Sun Electric Power Pte Ltd v RCMA Asia Pte Ltd (formerly known as Tong Teik Pte Ltd)  SGCA 60
A. Directors’ conduct of appeal against company winding up
A company may appeal against a winding up order. Its directors may control the conduct of the appeal. However, the directors and/or shareholders may not use the company’s funds to pursue an unmeritorious appeal when these funds should be reserved for payment to the creditors. 2 general rules:
(1) directors and/or shareholders controlling the conduct of the appeal should pay costs incurred by the company in prosecuting the appeal out of their own pockets instead of using company funds.

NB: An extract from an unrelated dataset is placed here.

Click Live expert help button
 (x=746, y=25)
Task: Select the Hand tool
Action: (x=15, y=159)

If the appeal succeeds, the directors and/or shareholders can reclaim from the company the funds that they had expended from their own pockets in prosecuting the appeal.
(2) the directors and/or shareholders controlling the conduct of the appeal should be personally responsible for the payment of any party and party costs awarded in favour of the respondent if the appeal fails.

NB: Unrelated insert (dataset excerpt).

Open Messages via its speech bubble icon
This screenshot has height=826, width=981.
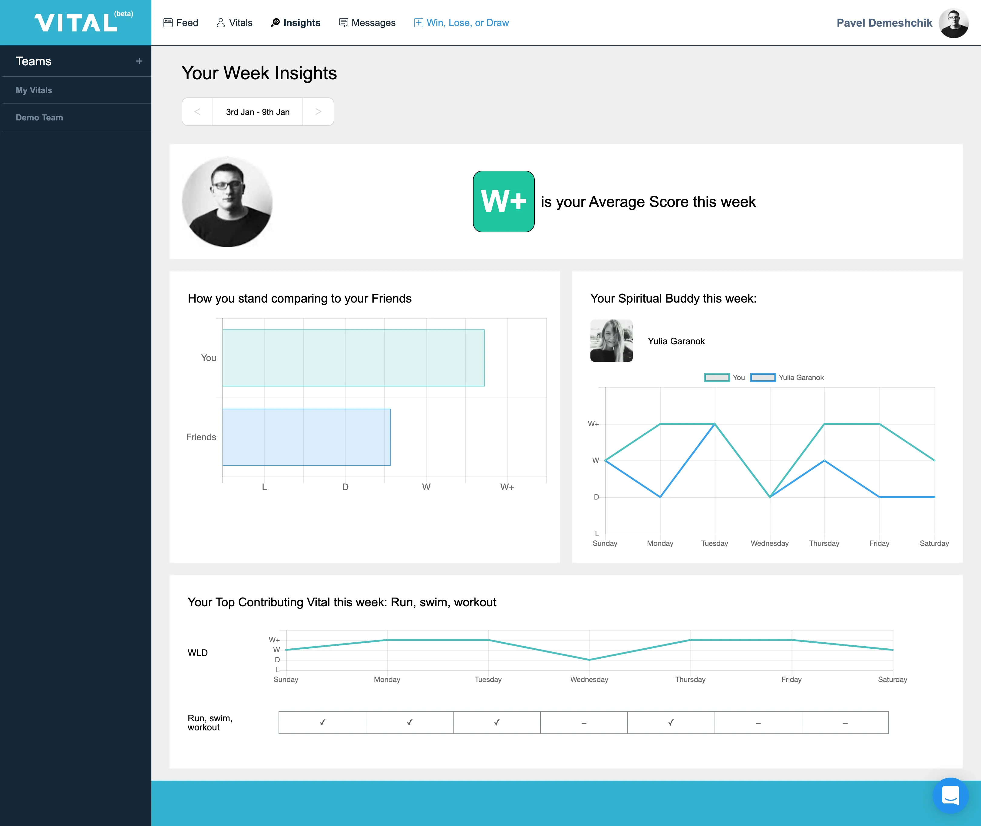point(344,22)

B. Cash Flow Test for Insolvency
Previously, courts have applied both the cash flow test and the balance sheet test to assess if a company is insolvent.
The Court of Appeal held that the cash flow test is the only test under s 254(2)(c) of the Companies Act (now s 125(2)(c) of the Insolvency Restructuring and Dissolution Act) to determine whether a company is unable to pay its debts: at .

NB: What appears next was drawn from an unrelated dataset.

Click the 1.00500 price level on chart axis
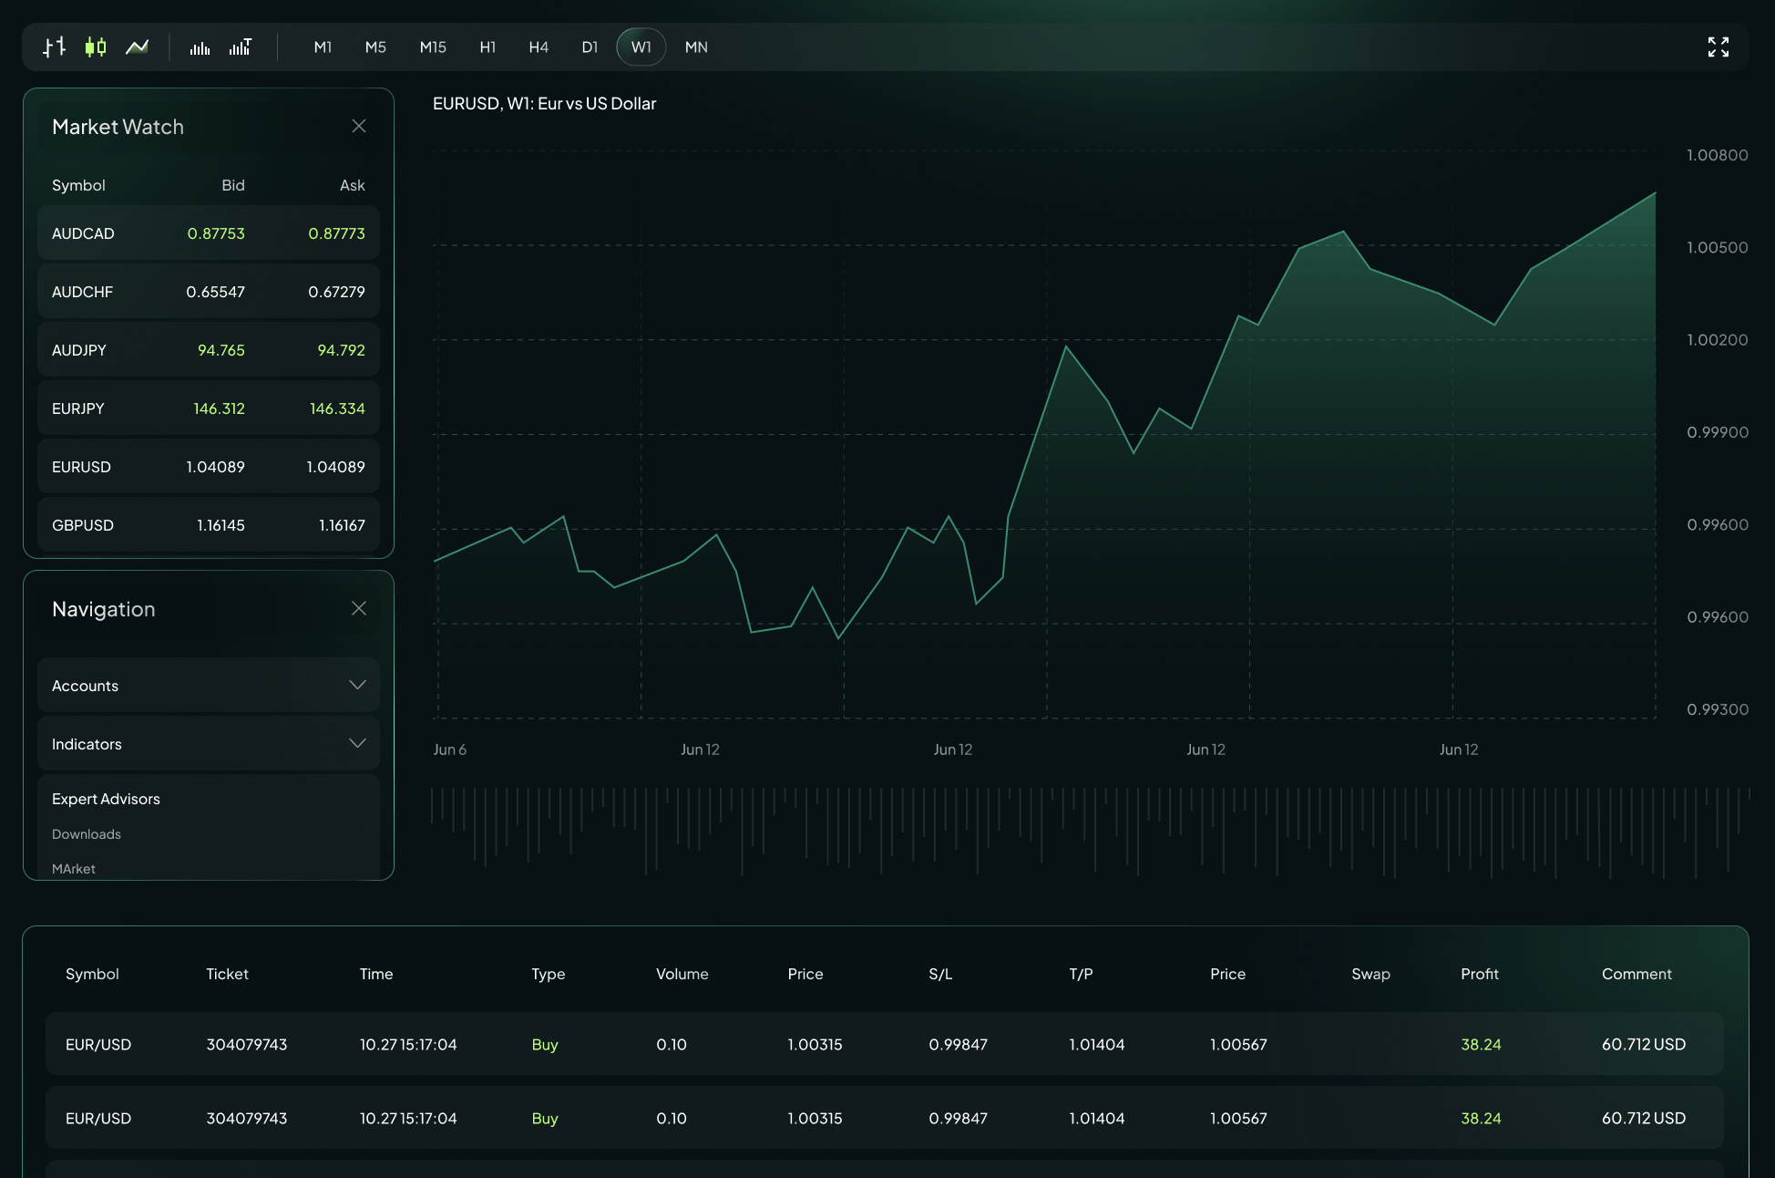point(1717,247)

It assesses whether the company’s current assets exceed its current liabilities such that it is able to meet all debts as and when they fall due.
“Current assets” and “current liabilities” refer to assets which will be realisable and debts which will fall due within a 12-month timeframe.
The court also set out a non-exhaustive list of factors which should be considered under the cash flow test: at :
a. the quantum of all debts which are due or will be due in the reasonably near future;
b. whether payment is being demanded or is likely to be demanded for those debts;
c. whether the company has failed to pay any of its debts, the quantum of such debt, and for how long the company has failed to pay it;
d. the length of time which has passed since the commencement of the winding up proceedings;
e. the value of the company’s current assets and assets which will be realisable in the reasonably near future;
f. the state of the company’s business, in order to determine its expected net cash flow from the business by deducting from projected future sales the cash expenses which would be necessary to generate those sales;
g. any other income or payment which the company may receive in the reasonably near future; and
h. arrangements between the company and prospective lenders, such as its bankers and shareholders, in order to determine whether any shortfall in liquid and realisable assets and cash flow could be made up by borrowings which would be repayable at a time later than the debts.
C. Partial Payment of Statutory Demand Debt
Also, a company which makes partial payment of the debt demanded in a statutory demand within the prescribed 3-week period such that the remaining amount payable falls below $10,000 (the threshold amount for presumption of inability to pay) should not be deemed to be unable to pay its debts pursuant to s 254(2)(a) of the Companies Act.